Lvalue awareness in ANTLR grammar and syntax predicates - antlr

I am implementing a parser with ANTLR for D. This language is based on C so there are some ambiguity around the declarations and the expressions. Consider this:
a* b = c; // This is a declaration of the variable d with a pointer-to-a type.
c = a * b; // as an expression is a multiplication.
As the second example could only appear on the right of an assignment expression I tried to resolve this problem with the following snippet:
expression
: left = assignOrConditional
(',' right = assignOrConditional)*
;
assignOrConditional
: ( postfixExpression ('=' | '+=' | '-=' | '*=' | '/=' | '%=' | '&=' | '|=' | '^=' | '~=' | '<<=' | '>>=' | '>>>=' | '^^=') )=> assignExpression
| conditionalExpression
;
assignExpression
: left = postfixExpression
( op = ('=' | '+=' | '-=' | '*=' | '/=' | '%=' | '&=' | '|=' | '^=' | '~=' | '<<=' | '>>=' | '>>>=' | '^^=')

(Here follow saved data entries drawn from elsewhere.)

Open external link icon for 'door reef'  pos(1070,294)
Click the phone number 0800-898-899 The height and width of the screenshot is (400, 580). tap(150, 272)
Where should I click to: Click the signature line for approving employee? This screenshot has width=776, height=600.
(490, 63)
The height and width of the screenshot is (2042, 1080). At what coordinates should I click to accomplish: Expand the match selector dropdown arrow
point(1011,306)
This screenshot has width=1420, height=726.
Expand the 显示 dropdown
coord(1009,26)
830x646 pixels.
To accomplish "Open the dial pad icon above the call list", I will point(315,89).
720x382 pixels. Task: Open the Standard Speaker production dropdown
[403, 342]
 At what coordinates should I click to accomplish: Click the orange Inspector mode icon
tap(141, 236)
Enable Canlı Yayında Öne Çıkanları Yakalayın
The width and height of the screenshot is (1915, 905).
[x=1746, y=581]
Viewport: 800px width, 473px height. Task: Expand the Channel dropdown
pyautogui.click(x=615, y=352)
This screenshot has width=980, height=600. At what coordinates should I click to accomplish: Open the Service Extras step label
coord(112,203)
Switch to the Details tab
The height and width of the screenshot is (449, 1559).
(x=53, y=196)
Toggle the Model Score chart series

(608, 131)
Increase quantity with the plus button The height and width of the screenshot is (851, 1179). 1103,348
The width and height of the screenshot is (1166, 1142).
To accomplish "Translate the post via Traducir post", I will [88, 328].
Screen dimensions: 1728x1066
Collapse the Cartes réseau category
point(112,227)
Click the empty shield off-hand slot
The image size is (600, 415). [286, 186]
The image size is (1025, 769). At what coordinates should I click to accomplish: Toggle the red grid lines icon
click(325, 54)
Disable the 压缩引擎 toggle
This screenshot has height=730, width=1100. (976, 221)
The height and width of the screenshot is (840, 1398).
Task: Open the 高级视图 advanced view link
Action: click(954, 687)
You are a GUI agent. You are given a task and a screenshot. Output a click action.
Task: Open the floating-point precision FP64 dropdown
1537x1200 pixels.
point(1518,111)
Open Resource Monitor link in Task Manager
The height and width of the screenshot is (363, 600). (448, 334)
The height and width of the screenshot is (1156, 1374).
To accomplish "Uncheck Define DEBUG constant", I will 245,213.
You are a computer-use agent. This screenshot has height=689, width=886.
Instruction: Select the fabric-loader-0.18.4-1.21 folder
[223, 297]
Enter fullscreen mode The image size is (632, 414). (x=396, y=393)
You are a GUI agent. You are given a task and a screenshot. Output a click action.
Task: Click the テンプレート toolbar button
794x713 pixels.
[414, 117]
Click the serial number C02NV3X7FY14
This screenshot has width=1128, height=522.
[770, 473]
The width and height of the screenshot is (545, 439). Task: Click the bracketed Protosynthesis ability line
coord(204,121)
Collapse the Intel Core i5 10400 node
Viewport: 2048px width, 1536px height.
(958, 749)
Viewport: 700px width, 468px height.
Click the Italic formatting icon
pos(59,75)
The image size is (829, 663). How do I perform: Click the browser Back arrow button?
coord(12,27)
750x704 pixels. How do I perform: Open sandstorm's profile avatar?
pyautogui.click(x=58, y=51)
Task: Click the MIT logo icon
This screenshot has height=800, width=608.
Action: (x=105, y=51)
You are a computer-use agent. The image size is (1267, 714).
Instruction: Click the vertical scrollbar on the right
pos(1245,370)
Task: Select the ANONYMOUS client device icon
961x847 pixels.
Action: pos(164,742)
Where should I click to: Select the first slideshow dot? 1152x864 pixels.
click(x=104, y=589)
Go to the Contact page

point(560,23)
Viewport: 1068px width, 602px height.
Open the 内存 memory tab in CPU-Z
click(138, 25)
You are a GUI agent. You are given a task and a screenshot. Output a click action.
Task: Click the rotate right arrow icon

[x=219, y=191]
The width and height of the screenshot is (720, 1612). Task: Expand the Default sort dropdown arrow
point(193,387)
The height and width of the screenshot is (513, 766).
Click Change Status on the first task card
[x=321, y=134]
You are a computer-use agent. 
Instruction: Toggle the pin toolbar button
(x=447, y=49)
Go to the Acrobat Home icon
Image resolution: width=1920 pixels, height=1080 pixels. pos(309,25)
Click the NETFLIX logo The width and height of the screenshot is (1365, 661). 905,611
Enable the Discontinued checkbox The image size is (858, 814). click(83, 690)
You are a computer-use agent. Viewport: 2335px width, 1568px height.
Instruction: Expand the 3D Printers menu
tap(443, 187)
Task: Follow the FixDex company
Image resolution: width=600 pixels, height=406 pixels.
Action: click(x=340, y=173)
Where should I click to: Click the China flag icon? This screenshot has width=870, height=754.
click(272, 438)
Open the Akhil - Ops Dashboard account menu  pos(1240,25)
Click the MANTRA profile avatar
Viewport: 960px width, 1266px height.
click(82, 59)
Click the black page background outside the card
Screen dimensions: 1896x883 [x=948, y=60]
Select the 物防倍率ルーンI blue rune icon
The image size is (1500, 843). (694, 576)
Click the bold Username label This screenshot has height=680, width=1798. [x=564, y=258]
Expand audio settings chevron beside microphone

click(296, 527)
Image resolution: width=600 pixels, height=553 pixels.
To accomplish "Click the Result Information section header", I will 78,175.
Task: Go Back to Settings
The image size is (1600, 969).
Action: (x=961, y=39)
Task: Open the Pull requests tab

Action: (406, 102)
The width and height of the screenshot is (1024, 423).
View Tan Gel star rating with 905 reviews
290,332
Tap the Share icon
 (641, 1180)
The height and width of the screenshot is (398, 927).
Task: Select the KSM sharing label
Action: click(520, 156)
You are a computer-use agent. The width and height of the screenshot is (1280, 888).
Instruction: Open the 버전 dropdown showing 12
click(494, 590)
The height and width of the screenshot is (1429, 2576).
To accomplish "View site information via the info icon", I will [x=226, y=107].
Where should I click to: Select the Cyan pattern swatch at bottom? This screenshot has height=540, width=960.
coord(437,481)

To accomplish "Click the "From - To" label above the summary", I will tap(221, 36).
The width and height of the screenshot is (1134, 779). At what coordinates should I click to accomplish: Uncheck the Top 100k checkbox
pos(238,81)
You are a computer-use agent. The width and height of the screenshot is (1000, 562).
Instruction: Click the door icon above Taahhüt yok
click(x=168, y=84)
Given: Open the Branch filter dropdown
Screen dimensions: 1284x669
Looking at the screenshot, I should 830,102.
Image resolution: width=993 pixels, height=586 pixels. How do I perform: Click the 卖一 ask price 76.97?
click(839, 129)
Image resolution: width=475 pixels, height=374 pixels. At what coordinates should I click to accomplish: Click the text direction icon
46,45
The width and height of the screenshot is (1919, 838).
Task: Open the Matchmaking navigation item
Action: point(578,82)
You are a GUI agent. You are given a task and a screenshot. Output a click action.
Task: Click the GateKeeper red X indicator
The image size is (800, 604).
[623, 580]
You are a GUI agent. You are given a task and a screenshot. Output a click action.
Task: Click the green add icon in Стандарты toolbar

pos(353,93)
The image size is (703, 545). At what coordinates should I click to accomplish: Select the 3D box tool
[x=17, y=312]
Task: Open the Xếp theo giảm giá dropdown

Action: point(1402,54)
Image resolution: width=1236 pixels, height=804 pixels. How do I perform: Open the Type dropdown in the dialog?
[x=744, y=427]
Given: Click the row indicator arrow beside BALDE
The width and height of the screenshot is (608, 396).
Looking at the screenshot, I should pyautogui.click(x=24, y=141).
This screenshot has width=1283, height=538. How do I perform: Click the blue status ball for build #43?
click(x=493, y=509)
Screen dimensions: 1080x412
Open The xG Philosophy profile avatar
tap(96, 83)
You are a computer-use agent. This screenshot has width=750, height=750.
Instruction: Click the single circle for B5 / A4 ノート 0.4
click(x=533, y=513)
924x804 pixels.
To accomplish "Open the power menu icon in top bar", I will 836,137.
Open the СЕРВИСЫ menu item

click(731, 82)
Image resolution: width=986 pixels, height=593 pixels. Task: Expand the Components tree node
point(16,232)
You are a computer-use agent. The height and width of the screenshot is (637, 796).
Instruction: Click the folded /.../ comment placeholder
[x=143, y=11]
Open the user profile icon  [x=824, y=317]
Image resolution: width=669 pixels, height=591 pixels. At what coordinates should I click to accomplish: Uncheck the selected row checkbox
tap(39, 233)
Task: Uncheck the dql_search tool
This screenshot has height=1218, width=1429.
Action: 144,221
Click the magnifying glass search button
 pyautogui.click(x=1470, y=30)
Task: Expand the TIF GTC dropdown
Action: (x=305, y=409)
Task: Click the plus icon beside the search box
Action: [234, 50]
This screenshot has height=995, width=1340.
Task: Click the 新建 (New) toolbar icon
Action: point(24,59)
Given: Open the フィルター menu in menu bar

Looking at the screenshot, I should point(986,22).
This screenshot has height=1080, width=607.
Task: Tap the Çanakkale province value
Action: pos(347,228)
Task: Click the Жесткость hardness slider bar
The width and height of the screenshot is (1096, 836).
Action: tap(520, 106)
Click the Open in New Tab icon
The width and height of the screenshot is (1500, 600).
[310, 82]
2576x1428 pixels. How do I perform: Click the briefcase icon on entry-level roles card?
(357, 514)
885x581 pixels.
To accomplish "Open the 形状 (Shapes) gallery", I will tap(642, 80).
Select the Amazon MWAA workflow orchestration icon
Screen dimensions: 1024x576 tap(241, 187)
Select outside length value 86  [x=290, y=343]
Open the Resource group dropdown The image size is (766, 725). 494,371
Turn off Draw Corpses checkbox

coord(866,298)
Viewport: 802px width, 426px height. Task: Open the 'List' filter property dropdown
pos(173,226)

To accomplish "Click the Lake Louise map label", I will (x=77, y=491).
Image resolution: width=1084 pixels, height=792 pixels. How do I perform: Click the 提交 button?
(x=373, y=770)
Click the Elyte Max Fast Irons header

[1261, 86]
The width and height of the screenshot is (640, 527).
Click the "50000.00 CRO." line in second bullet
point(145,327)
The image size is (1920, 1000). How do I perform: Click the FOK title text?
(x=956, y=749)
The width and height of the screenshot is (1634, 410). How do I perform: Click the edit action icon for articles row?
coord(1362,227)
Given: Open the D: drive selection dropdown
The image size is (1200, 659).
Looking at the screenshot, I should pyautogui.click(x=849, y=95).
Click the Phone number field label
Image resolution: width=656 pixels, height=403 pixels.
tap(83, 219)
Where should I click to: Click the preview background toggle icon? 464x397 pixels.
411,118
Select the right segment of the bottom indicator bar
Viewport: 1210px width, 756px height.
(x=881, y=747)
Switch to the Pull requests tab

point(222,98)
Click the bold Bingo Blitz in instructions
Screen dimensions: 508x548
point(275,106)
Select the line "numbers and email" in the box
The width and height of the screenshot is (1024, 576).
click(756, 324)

right = assignOrExpression
)?
;
conditionalExpression
: left = logicalOrExpression
('?' e1 = conditionalExpression ':' e2 = conditionalExpression)?
;
As far as my understanding goes, this should do the trick to avoid the ambiguity but the tests are failing. If I feed the interpreter with any input, starting with the rule assignOrConditional, it will fail with NoViableAltException.
the inputs were
a = b
b-=c
d
Maybe I'm misunderstanding how the predicates are working therefore it would be great if someone could correct my explanation to the code: If the input can be read as a postfixExpression it will check if the next token after the postfixExpression is one of the assignment operators and if it is, it will parse the rule as an assignmentExpression. (Note, that the assignmentExpression and the conditionalExpression works well). If the next token isn't of them, it tries to parse it as a conditionalExpression.
EDIT
[solved] Now, there's an other problem with this solution that I could realize: the assignmentExpression has to choose in it's right hand expression is an assignment again (that is, postfix and assignment operator follows), if it is chained up.
Any idea what's wrong with my understanding?

If I feed the interpreter with any input, ...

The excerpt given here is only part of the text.